Canada cryptocurrency

Crypto In Canada: Why the Nation's Banks and Exchanges Are Making the News

Dec 8, 2019, 7:51PM
3 min, 33 sec READ

Canada isn't a crypto leader, but the last few weeks have been eventful. Here's why the country is attracting attention―for better or for worse.

Canada is hardly the world's crypto capital. For one thing, it is economically weaker than the U.S. and China, two countries that dominate the blockchain industry. Furthermore, Canada has less permissive blockchain regulations than countries like Switzerland and Malta, which foster crypto growth despite their minor status.

Nevertheless, Canada has been in the crypto news cycle lately. Over the past few months, the country's biggest banks have expressed interest in cryptocurrency, and several exchanges have been attracting publicity as well. Unfortunately, it's not all good news. Here's what's been happening in the Land of the Maple Leaf.

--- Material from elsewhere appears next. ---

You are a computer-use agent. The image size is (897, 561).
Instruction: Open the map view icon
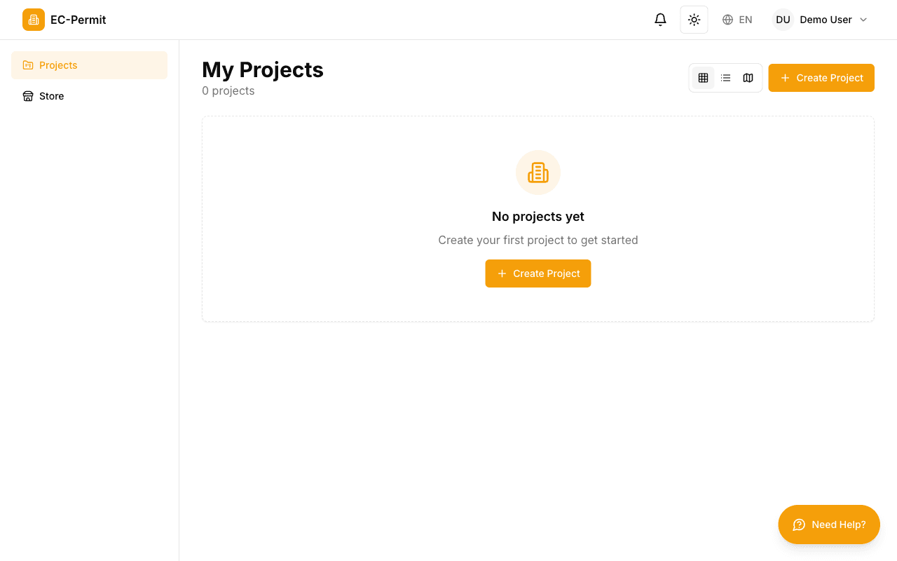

Canada's Central Bank Is Exploring Crypto

In October, tech news site the Logic obtained a presentation from the Bank of Canada that indicates the body may intend to issue a national digital currency. The Logic's report does not explicitly state that this is a cryptocurrency―only that it is intended to fight the "direct threat" of existing cryptos.

Like many other state-backed digital currencies, this would allow the Bank of Canada to monitor user spending. Though the bank would keep user data secure, it would be able to share that data with police and tax authorities. This is a controversial idea, and it probably isn't appealing to anyone that has turned to Bitcoin for privacy.

Of course, Canada's digital currency might not come to fruition: the bank is merely exploring possibilities, and it has been doing so since 2013. Similar projects are making slow progress as well, including Facebook's Libra coin and China's state-backed cryptocurrency, so Canada's hesitation isn't unusual.

RBC Has Filed Four New Blockchain Patents

The Royal Bank of Canada (RBC) has filed four new blockchain patents, according to a second report from the Logic this month. RBC's proposal would allow it to act similar to an exchange: it would allow users to buy and sell cryptocurrency, and it would also handle cryptocurrency transfers, all with a focus on bundled assets.

As the Logic notes, RBC has been exploring blockchain for a while. It has applied for 27 blockchain patents over the past three years, with use cases that include credit score management and loan offerings. RBC has also used blockchain in practice to perform cross-border payments and to verify customer identities.

On top of this, RBC was one of the few Canadian banks that did not block cryptocurrency purchases in 2018. The bank also endorsed Ripple last year, noting that the blockchain has great potential for remittances. RBC's latest patents may or may not produce a real product, but the bank is clearly interested in blockchain technology.

Crypto Exchanges Get Coverage

Crypto traders in B.C. were in for a shock this month. On November 5th, a Vancouver-based trading platform called Einstein Exchange suddenly shut down due to bankruptcy. The company reportedly owes its customers $16 million CAD ($12 million USD), and provincial regulators are stepping in to seize the exchange's assets.

The fate of Einstein Exchange resembles that of QuadrigaCX, another Vancouver-based exchange that collapsed in January. QuadrigaCX still owes its users $214 million, and recent news suggests that customers will finally receive their dues. A report from October 7th indicates that customers will be repaid as the settlement concludes.

It's not all bad news: some Canadian exchanges are thriving. Bitbuy has revealed plans to offer interest on crypto holdings, and Coinsquare has announced merchant payment processing through FlexaHQ. Canadians also have dozens of exchanges to choose from, whether those services are based in Canada or internationally.

Canada's Other Claims To Fame

Though it has little dominance in the crypto world, Canada has a few other claims to fame. Vancouver was one of the first cities to host a Bitcoin ATM, and Quebec has become an attractive Bitcoin mining destination thanks to its surplus energy. Canadian Star Trek celeb William Shatner has even gotten behind mining firms.

Perhaps these accomplishments are minor in the grand scheme of things, but they are also a sign that Canada has plenty to offer in the future―assuming it can endure the same crypto controversies that every other country experiences, that is. If so, Canada might be able to make strides forward despite its humble nature.

Disclaimer: information contained herein is provided without considering your personal circumstances, therefore should not be construed as financial advice, investment recommendation or an offer of, or solicitation for, any transactions in cryptocurrencies.